[Nano Stern will perform at Womad 2018]

Two acts with a strong Jewish connection will feature in next year’s three day music festival, Womad.

Nano Stern, born Fernando Daniel Stern Britzmann, was born in Chile 32 years ago, the grandchild of Holocaust refugees who had fled Europe during World War II. The singer-songwriter and multi-instrumentalist is known for his passionate stage perfomances largely driven by political purpose.
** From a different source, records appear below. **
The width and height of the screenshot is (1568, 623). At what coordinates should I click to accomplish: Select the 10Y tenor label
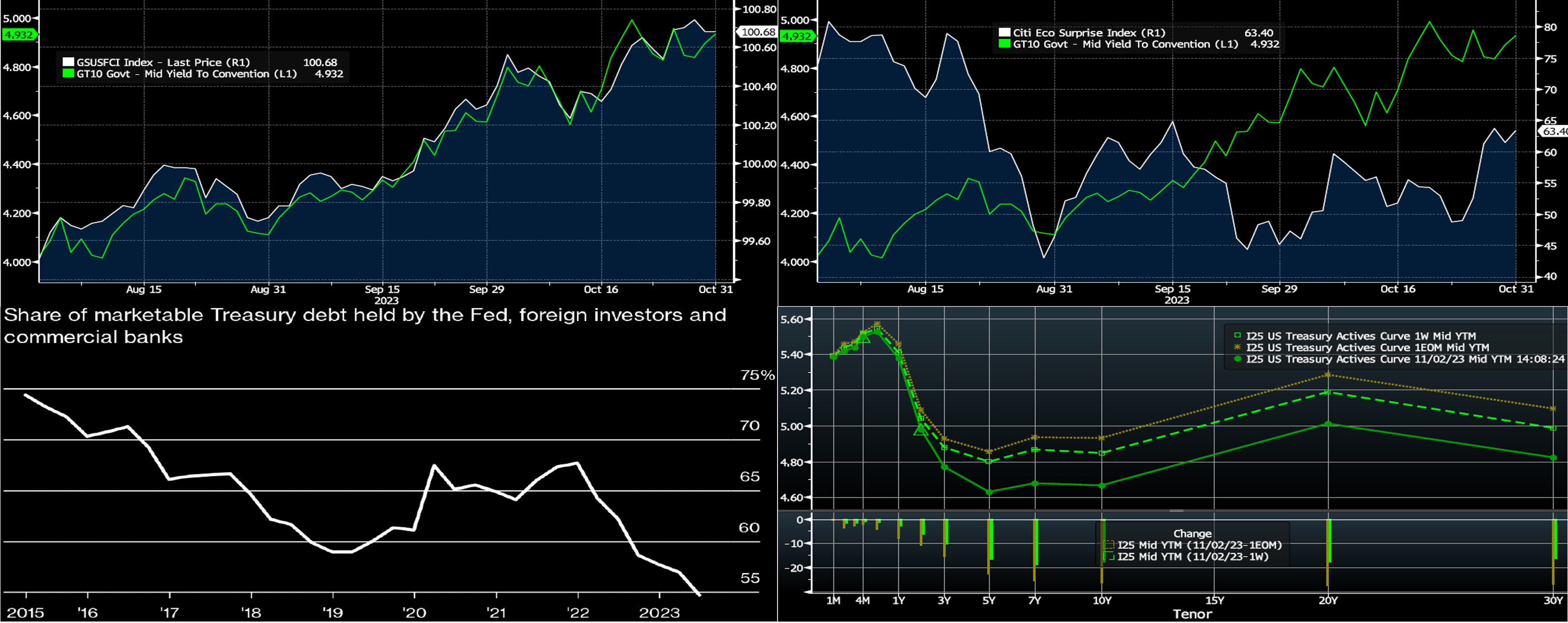(x=1102, y=600)
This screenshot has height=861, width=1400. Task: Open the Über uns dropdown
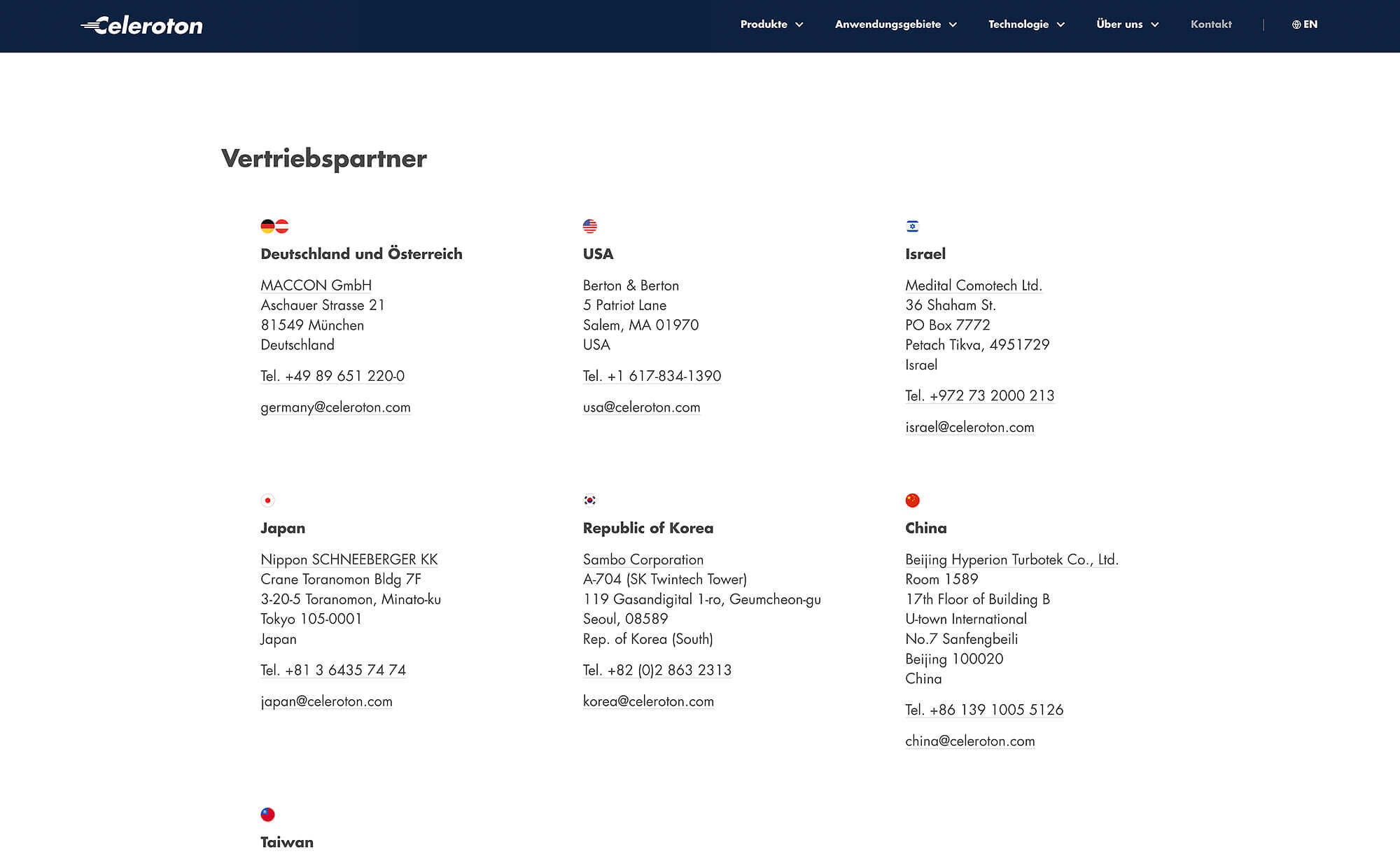pyautogui.click(x=1126, y=24)
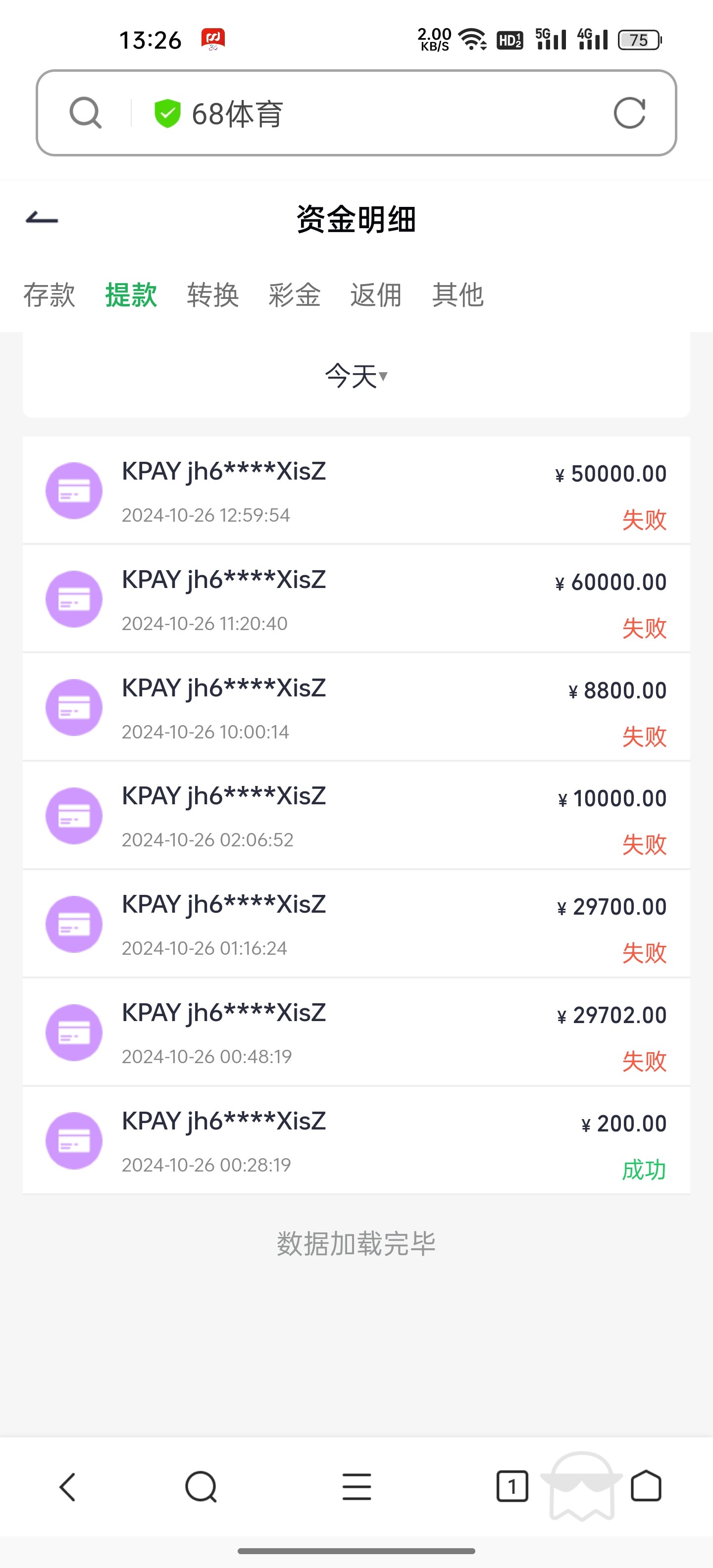
Task: Switch to the 存款 tab
Action: point(50,295)
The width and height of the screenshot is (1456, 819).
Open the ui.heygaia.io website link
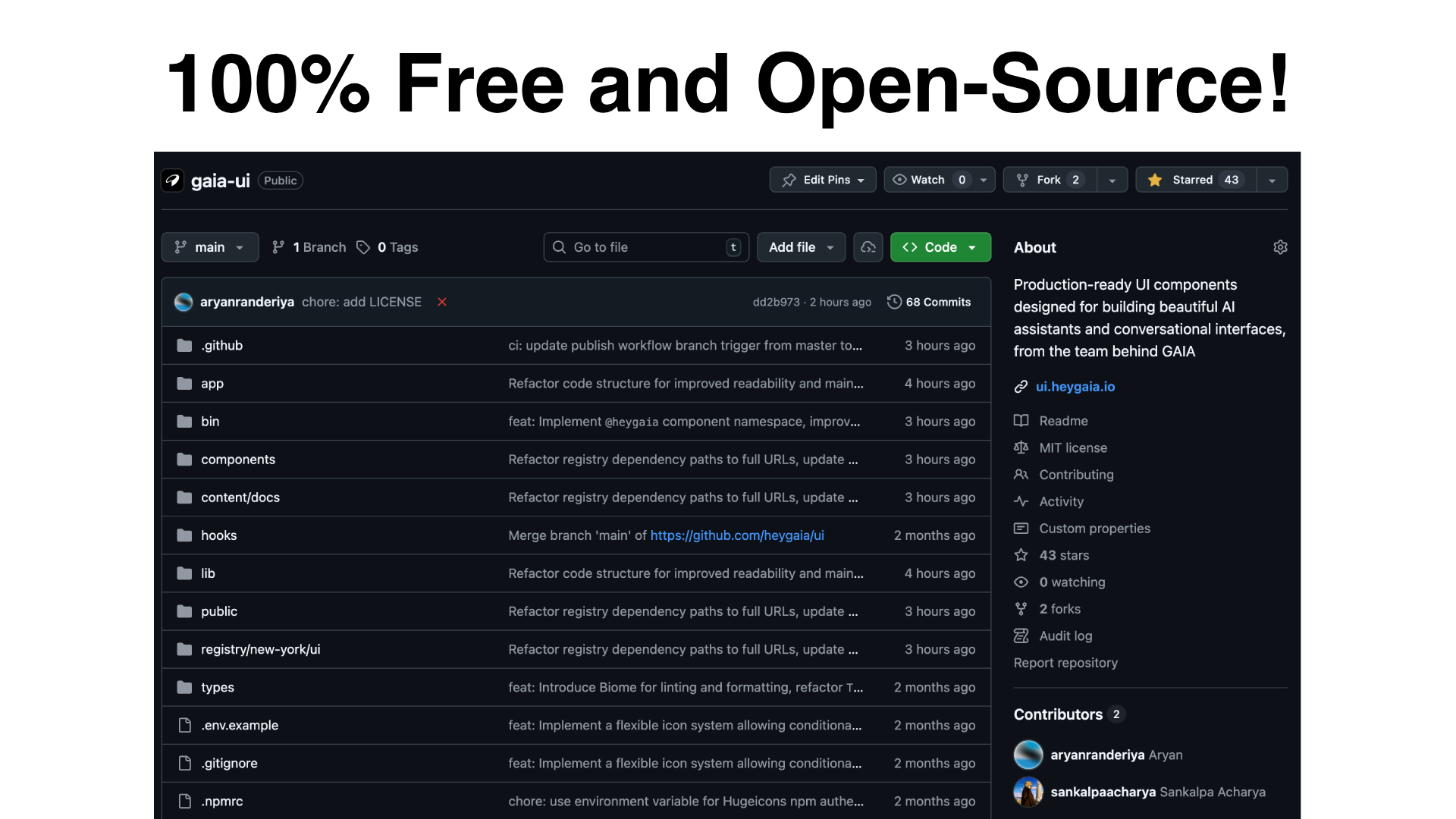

Israeli vocal hip-hop star Victoria Hanna will deliver tales from ancient texts and stories of current social injustices. She was named in 2015 as one of Israel’s top 50 influential women. Her first video single, Aleph Bet, named after the Hebrew alphabet, went viral on YouTube with half a million hits.

Stern grew up in Chile during Pinochet’s dictatorship. His childhood was coloured not only by his own family’s activism and musicianship but by the legacy of the Nueva Cancion movement begun as a social movement and musical genre characterized by folk-inspired songs and socially committed lyrics. He started to play the violin at aged three and by his teenage years he was playing with a folk rock band.

He abandoned a university music degree to settle in Cologne, Germany where he met and performed with a Latin American fusion group, Ortiga, who had left Chile in the 1980s.

His music style encompasses trova, folk and rock. He has toured widely.

“Being away has a lot to do with being here, being present in absence. Chile becomes a very strong influence when you’re far away and this is clear when I’m creating,” he says.

Victoria Hanna grew up in an ultra-Orthodox household in Jerusalem. She found a way to express herself and overcame her stutter through secular music.

Jerusalem based artist, Victoria Hanna is a world-renowned composer, creator, performer, researcher, and teacher of voice and language.

The daughter of an ultra-orthodox rabbi, she has been greatly influenced by her childhood environment. In her work, she deploys a variety of vocal techniques in the performance of ancient and modern Hebrew texts, among them Sefer Yetzirah (“Book of Creation”), an early Kabbalistic treatise.

She draws inspiration from the ancient Hebrew tradition, which relates to the voice, mouth, and Hebrew letters as tools of creation. According to the Kabbalah, the world was created through the 22 letters of the Hebrew alphabet, each one symbolizing and relating to a specific element in the universe and in the human body, each letter an exact signal, sound, and frequency in space. Stylistically, her creations span from traditional Jewish music to new music and hip-hop.

Womad 2018 is from March 16-18. Tickets are on sale now.